Problem Understanding
ISV support engineers spend significant time manually correlating signals across Kubernetes support bundles — cross-referencing pod statuses with events, tracing ownership chains through deployments, checking whether services have endpoints, and hunting through logs for error patterns. These bundles are offline .tar.gz archives, so cloud-based observability tools don't help. The work is repetitive, structured, and a natural fit for automation.
Why a 4-Stage Pipeline
My first instinct was to consider RAG — embed the bundle contents, retrieve relevant chunks, and feed them to an LLM. But Kubernetes manifests are structured data with well-defined relationships, not natural language documents. Vector similarity is the wrong retrieval mechanism when you can deterministically traverse ownerReference chains and label selectors.
Context stuffing was the other obvious approach: just dump everything into Claude's context window. But even a modest cluster produces 500K+ tokens of YAML. That's beyond any context window, and even if it fit, the signal-to-noise ratio would be terrible.
The key insight is that most diagnostic information is extractable without an LLM at all. A CrashLoopBackOff is a CrashLoopBackOff — you don't need Claude to detect it. What you need Claude for is correlating multiple signals into a causal story: “the nginx pod is crash-looping because the ConfigMap it mounts doesn't exist, which is probably a deployment ordering issue.” That reasoning is what the LLM adds.
The Resource Graph
Kubernetes resources form a directed acyclic graph. Deployments own ReplicaSets which own Pods. Services select Pods by label. Pods mount PVCs which reference StorageClasses. Building this graph explicitly (9 relationship types, 5 diagnostic queries) enables cross-file correlation that manual analysis misses.
Deterministic-First Philosophy
The 7 pre-filter heuristics catch 60-70% of common issues without any LLM involvement. The --no-llm flag gives you this for free — useful in air-gapped environments or when you want instant triage before burning API credits.
The LLM layer adds explanation, causal reasoning, and remediation commands. It investigates hypotheses using 5 focused tools (file reading, file listing, log search, relationship traversal, event lookup). This tool-use approach gives Claude targeted access to bundle data without front-loading everything into the prompt.
Validation
Post-generation validation checks the LLM's output against the resource graph and bundle contents. If Claude references a resource that doesn't exist in the graph, or cites a file path not in the bundle, the validation layer flags it. This catches hallucinations before they reach the user.
Trade-offs
- Go over Python: Replicated's stack is Go. Single binary distribution, no runtime dependencies, fast startup for CLI tooling.
- Hand-crafted fixtures over Kind: Deterministic test data, faster dev cycle, no external dependencies.
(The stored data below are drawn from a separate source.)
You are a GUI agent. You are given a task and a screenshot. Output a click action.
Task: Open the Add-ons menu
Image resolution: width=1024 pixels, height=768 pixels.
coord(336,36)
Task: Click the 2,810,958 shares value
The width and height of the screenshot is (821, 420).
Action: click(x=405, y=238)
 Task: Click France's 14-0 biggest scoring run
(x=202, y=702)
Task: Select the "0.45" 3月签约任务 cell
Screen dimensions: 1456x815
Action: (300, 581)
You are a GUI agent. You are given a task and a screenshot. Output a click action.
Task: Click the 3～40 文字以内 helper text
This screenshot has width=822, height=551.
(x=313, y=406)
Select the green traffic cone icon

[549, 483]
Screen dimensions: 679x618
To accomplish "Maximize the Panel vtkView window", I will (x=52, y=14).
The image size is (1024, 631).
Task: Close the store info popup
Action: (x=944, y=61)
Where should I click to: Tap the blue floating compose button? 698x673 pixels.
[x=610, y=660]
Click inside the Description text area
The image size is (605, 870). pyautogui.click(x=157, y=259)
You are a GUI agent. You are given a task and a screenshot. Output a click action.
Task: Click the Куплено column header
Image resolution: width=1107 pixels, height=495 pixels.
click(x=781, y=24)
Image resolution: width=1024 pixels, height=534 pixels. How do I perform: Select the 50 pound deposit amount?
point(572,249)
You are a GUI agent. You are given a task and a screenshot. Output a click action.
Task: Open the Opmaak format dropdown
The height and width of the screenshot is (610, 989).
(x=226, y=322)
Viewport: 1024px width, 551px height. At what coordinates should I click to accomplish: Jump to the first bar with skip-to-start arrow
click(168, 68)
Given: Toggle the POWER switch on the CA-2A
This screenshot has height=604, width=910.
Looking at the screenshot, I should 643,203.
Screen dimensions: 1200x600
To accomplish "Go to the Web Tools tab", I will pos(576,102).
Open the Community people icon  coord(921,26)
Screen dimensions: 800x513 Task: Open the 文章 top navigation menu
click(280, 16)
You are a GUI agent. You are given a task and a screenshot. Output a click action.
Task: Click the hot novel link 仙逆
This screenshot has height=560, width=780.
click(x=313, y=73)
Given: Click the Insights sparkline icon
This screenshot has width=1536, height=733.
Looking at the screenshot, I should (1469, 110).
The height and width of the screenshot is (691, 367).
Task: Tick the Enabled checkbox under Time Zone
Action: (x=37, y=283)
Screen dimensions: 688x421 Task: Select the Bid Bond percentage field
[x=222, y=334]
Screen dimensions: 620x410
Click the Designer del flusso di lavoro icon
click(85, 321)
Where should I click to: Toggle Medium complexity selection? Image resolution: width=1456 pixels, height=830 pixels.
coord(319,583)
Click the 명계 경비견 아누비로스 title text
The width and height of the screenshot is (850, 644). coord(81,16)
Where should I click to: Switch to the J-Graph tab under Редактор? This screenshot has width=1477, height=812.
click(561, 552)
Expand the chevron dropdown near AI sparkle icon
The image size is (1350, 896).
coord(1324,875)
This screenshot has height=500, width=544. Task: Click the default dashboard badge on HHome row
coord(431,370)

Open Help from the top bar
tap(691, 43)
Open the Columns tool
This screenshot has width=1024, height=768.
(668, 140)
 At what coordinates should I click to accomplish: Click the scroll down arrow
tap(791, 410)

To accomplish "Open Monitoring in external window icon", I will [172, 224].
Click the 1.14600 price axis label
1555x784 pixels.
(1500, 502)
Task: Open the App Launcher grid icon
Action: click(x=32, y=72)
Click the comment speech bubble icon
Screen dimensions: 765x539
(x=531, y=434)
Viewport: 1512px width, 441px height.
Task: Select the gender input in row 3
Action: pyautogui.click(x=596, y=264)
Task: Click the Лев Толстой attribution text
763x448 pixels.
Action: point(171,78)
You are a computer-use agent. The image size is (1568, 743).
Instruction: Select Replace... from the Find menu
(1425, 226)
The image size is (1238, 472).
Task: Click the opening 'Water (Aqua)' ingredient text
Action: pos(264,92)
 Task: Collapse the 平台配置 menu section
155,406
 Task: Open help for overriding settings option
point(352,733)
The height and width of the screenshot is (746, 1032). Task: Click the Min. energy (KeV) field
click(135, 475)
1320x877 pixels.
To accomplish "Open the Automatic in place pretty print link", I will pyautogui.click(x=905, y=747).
- Anthropic SDK native over instructor-go: The official Go SDK has mature tool-use support. instructor-go adds unnecessary abstraction.
What I'd Build Next
An eval system that compares LLM findings against pre-filter ground truth. MCP server integration so bundlebot can be used as a tool within larger diagnostic workflows. And generated analyzers: when Claude identifies a pattern, auto-generate a Troubleshoot YAML analyzer that catches it deterministically in future bundles — extending Replicated's ecosystem rather than replacing it.